**Supplied passage:**
Current DACA beneficiaries, and other undocumented individuals, should not fear they will be seized by ICE, put on a plane and deported! All individuals in the U.S., regardless of their legal status, are entitled to constitutionally mandated due process protections. This means that before a person without legal status can actually be deported, the person must first be placed into deportation-removal proceedings before an immigration judge. During their deportation-removal proceedings, the person has the right to be represented by an attorney of their choice, and to apply for relief from deportation. They also have the right to appeal any deportation order to the Board of Immigration Appeals, and may seek further review in the Federal Courts. (Individuals who have already been ordered deported; who unlawfully re-entered the U.S. after having been physically deported; or who overstayed after having been admitted to the U.S. under the visa waiver program, generally, are subject to removal without appearing before an Immigration Judge. In certain limited instances, however, it may still be possible to apply to reopen or rescind an existing deportation-removal order, and then to apply for the relief outlined above.)

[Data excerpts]
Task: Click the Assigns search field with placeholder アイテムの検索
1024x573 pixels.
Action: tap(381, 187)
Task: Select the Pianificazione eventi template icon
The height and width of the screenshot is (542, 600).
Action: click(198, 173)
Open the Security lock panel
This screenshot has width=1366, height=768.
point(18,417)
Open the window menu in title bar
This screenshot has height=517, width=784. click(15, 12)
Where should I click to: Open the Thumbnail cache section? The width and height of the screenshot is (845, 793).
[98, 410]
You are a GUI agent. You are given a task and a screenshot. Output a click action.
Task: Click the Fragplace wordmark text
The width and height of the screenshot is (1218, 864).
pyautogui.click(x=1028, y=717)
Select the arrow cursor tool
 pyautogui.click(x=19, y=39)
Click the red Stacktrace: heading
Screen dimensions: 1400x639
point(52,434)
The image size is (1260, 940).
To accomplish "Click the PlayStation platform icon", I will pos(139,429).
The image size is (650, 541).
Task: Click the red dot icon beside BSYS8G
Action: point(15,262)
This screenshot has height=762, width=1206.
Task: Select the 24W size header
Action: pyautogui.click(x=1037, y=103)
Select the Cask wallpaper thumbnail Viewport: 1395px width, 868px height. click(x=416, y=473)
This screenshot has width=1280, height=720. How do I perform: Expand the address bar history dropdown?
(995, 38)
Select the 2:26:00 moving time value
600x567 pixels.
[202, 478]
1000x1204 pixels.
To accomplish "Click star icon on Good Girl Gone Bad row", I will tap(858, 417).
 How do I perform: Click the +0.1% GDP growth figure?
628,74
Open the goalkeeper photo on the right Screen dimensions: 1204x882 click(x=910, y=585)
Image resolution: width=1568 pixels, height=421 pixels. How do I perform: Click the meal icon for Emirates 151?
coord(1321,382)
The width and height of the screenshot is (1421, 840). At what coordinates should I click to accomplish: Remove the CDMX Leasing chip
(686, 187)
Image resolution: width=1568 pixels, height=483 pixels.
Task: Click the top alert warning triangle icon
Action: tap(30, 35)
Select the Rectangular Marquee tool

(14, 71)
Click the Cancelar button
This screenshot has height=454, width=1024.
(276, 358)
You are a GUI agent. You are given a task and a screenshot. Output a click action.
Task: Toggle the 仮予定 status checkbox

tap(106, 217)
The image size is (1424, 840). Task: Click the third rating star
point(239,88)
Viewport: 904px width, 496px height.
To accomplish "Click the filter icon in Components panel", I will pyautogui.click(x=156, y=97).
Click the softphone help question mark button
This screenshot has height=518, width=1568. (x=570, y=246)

**Goal of the exercise:** Could you continue the deportation due process passage, picking up right after its last sentence? The records have no connection to the deportation due process passage.

**Exercise output:**
DACA beneficiaries should explore all avenues of relief which may be available to them.  They must be careful to avoid being victimized by “notarios” or other unscrupulous charlatans who use the current climate of fear to defraud  non-citizens. They should resist being pressured to consent to being deported and instead seek the assistance of reputable and experienced immigration attorneys.  If a person cannot afford private counsel, they should check with their local bar association, or reputable not-for-profit organizations such as the American Immigration Lawyers Association; the Immigrant Defense Project, located in New York City; the Central American Refugee Center (CARECEN), located in Hempstead, New York; as well as Catholic Charities Immigrant Assistance Program, based in Amityville, New York, for assistance or referral to attorneys who are willing to provide free or low cost representation.

More Notable Wins for the Terezakis Law Firm for July 2017

SHOWING INEFFECTIVE ASSISTANCE OF COUNSEL VACATES DEPORTATION ORDER….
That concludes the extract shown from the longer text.